The duration of the ionospheric storm impact may range from a few minutes to days-long prolonged events. As a general rule, these ionospheric storms mimic the duration of geomagnetic storms.

The intensity of ionospheric storms varies significantly as a function of local time, season, and time within the solar cycle.

The frequency of occurrence of ionospheric storms is also similar to geomagnetic storms with one important caveat. The near-equatorial ionosphere, a band extending approximately ±10° in latitude on either side of the magnetic equator, can be very disturbed in the post-sunset to near-midnight hours, even in the absence of a geomagnetic storm. This behavior is related to the internal electrodynamics of the ionosphere rather than external stimulation from the Sun.

Solar Flare Radio Blackouts

Radio blackouts primarily affect high frequency (HF) (3 to 30 megahertz (MHz)), although detrimental effects may spill over to VHF (30 to 300 MHz) and beyond, resulting in fading and diminished ability for reception. The blackouts are a consequence of enhanced electron densities caused by the emissions from solar flares that ionize the sunlit side of Earth.

The process consists of x ray and EUV bursts from a solar flare, increasing the number of free electrons in the atmosphere below 90 km, which in turn increases their interaction with the neutral atmosphere that increases the amount of radio energy lost as radio waves pass through this region. During a large flare event, the amount of radio energy lost is sufficient to make the return signal from the ionosphere too small to be useful with normal radio receivers. The net effect of this process is a blackout for HF transmissions.

The duration of dayside solar flare radio blackouts closely follows the duration of the solar flares that cause them beginning with the arrival of the x ray and EUV photons, and abating with their diminution. Usually, the radio blackouts last for several minutes, but they can last for hours.

_Saved data entries_
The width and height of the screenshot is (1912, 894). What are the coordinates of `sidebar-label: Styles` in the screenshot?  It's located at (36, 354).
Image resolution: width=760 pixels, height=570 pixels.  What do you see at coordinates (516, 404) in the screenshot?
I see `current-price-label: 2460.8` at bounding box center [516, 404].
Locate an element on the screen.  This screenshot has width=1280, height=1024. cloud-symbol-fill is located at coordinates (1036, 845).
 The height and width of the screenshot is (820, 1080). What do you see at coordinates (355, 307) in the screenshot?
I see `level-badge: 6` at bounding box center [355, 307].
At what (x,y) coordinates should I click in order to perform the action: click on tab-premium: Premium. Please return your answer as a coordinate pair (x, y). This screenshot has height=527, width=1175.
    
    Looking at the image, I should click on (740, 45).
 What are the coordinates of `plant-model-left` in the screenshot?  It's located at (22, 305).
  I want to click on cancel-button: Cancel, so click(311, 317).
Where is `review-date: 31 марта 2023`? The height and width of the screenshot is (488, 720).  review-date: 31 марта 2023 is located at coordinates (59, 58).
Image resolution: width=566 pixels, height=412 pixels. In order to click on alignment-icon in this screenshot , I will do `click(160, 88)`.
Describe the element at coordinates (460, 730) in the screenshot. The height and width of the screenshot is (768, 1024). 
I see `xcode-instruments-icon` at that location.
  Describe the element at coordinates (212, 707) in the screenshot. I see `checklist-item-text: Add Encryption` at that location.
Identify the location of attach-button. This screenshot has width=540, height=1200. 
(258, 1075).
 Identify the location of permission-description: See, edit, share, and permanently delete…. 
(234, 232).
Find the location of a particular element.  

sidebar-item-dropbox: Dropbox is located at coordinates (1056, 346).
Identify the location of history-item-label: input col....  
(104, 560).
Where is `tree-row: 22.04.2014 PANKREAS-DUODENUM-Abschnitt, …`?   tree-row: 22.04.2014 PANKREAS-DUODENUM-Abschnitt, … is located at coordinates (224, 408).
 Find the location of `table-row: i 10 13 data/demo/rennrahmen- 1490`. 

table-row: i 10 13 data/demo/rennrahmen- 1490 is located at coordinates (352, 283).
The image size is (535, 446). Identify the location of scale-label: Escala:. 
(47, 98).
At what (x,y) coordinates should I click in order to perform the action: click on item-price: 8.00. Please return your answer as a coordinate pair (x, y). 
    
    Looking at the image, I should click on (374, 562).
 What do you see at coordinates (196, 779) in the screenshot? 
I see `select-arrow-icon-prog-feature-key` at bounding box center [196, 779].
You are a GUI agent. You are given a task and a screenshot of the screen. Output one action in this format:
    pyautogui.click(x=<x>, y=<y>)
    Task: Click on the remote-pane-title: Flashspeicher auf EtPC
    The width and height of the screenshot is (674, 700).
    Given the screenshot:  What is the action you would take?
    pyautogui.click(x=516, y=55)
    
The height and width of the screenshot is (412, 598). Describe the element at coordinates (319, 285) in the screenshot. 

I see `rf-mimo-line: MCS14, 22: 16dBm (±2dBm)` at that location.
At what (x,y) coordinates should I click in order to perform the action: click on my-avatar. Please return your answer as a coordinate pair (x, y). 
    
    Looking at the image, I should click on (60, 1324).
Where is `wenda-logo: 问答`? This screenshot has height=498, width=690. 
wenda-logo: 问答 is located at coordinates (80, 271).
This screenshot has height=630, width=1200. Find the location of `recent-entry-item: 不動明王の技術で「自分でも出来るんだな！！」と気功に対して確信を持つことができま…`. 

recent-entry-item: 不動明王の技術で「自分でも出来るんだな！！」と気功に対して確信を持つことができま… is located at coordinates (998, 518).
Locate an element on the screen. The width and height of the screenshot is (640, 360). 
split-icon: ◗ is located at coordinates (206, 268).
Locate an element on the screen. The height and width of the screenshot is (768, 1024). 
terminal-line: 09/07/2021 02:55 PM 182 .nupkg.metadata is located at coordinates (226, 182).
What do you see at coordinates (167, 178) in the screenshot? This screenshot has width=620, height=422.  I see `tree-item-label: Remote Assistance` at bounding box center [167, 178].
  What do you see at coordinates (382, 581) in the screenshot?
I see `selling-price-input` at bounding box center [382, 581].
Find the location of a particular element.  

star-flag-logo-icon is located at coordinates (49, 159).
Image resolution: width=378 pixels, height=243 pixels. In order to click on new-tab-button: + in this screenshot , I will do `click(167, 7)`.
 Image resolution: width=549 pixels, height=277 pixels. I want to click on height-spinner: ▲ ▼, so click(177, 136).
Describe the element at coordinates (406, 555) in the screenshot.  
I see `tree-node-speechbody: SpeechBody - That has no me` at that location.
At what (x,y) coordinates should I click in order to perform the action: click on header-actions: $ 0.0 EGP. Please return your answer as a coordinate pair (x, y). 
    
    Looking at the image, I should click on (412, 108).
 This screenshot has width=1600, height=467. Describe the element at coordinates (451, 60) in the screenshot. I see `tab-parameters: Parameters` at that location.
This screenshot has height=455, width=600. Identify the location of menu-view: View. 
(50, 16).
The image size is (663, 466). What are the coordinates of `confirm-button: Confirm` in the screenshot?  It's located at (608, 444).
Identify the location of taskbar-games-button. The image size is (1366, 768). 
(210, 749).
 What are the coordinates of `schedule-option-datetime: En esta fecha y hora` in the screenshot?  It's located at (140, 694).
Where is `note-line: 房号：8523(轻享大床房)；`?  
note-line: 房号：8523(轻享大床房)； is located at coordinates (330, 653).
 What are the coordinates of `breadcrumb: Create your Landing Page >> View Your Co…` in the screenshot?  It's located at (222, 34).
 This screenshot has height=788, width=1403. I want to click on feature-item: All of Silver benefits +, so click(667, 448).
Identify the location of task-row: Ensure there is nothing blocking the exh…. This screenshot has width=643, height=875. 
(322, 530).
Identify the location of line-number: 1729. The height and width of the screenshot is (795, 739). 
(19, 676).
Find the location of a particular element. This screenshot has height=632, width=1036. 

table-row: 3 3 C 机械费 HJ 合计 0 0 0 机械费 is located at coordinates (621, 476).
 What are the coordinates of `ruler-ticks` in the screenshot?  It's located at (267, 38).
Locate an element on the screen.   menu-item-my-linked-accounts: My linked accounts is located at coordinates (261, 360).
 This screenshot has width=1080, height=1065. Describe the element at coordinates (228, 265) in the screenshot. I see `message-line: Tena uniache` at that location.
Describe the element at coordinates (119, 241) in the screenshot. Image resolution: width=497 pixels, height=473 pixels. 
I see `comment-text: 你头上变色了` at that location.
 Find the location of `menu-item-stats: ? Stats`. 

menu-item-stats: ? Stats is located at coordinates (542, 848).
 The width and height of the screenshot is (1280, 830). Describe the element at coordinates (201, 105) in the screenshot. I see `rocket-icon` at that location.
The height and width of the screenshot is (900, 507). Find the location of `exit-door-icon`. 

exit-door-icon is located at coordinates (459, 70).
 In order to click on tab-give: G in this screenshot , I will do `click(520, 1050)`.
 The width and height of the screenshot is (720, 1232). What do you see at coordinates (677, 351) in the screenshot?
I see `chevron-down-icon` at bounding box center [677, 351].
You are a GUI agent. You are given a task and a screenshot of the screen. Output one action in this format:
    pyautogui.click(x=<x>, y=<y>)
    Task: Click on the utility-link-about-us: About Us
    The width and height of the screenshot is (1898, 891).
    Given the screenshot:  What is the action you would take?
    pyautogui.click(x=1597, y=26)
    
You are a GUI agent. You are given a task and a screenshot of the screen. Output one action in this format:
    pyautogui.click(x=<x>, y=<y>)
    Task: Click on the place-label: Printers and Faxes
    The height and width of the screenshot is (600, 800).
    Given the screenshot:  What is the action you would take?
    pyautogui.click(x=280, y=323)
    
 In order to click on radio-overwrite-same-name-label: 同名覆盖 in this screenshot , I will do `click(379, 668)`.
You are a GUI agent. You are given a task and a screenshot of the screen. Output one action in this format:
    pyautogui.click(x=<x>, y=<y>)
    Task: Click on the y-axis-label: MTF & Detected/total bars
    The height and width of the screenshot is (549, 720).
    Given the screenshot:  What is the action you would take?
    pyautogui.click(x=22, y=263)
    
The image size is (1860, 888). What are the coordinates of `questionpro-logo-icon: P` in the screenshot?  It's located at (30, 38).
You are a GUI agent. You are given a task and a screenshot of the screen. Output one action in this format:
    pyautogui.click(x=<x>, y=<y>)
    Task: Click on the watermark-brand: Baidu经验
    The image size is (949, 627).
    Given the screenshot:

_Instruction 1_
Copy the portion of the passage on ionospheric storms and radio blackouts that begins with the words "Radio blackouts primarily" and ends with the words "side of Earth.".
_Instruction 2_
In the saved data entries, repeat word for word the lines that open with the one containing "click on my-avatar." and close with the one containing "star-flag-logo-icon is located", including both of those lines.

_Exercise response 1_
Radio blackouts primarily affect high frequency (HF) (3 to 30 megahertz (MHz)), although detrimental effects may spill over to VHF (30 to 300 MHz) and beyond, resulting in fading and diminished ability for reception. The blackouts are a consequence of enhanced electron densities caused by the emissions from solar flares that ionize the sunlit side of Earth.

_Exercise response 2_
At what (x,y) coordinates should I click in order to perform the action: click on my-avatar. Please return your answer as a coordinate pair (x, y). 
    
    Looking at the image, I should click on (60, 1324).
Where is `wenda-logo: 问答`? This screenshot has height=498, width=690. 
wenda-logo: 问答 is located at coordinates (80, 271).
This screenshot has height=630, width=1200. Find the location of `recent-entry-item: 不動明王の技術で「自分でも出来るんだな！！」と気功に対して確信を持つことができま…`. 

recent-entry-item: 不動明王の技術で「自分でも出来るんだな！！」と気功に対して確信を持つことができま… is located at coordinates (998, 518).
Locate an element on the screen. The width and height of the screenshot is (640, 360). 
split-icon: ◗ is located at coordinates (206, 268).
Locate an element on the screen. The height and width of the screenshot is (768, 1024). 
terminal-line: 09/07/2021 02:55 PM 182 .nupkg.metadata is located at coordinates (226, 182).
What do you see at coordinates (167, 178) in the screenshot? This screenshot has width=620, height=422.  I see `tree-item-label: Remote Assistance` at bounding box center [167, 178].
  What do you see at coordinates (382, 581) in the screenshot?
I see `selling-price-input` at bounding box center [382, 581].
Find the location of a particular element.  

star-flag-logo-icon is located at coordinates (49, 159).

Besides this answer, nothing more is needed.